Practicing law requires more salesmanship than most non-attorneys (including salesmen) would actually believe. To start, lawyers and firms need to sell themselves to potential clients. Selling yourself is one of the most important skills everyone — whether an attorney or not — should have. In order to bring in business, lawyers need to sell their own skills, their firm, their experience, their colleagues, and even their personality. However, lawyers need to be careful not to oversell, which often results in overpromising, so as to not give clients an unrealistic expectation.

Depending on the area of law you practice, some clients will have never had experience working with a lawyer, making it all the more difficult to sell yourself (imagine trying to sell a car to someone without a license, or better yet, selling cooking utensils to someone who has never cooked a meal before). However, this is exactly what you need to do, because in the case of a person who has never cooked before needing utensils, you need to explain why you, the utensil, are the best for their meal, their case, without getting overly technical.

However, it can be just as difficult selling yourself to someone who works with lawyers all the time. Those who work with lawyers all the time tend to have a predisposition to how things should be done, what “type” of lawyer they want, and also typically have a “go-to” firm or attorney. This can make selling yourself even more difficult, requiring you to either sell your particular style and brand of law or selling that you can do what the client wants to be done, how the client wants it to be done.

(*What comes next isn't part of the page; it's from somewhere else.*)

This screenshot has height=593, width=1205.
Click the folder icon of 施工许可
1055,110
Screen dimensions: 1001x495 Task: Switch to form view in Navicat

There is no “right” answer as to how to sell yourself, just like there is no “right” way to litigate a case. Different styles, tactics, strategies, and personalities work in different ways for different cases. Styles, tactics, and strategies should, for the most part, be altered by what is needed for the case, requiring not only that attorneys sell themselves to particular clients, but also sell themselves for particular cases, even when the same client has multiple cases.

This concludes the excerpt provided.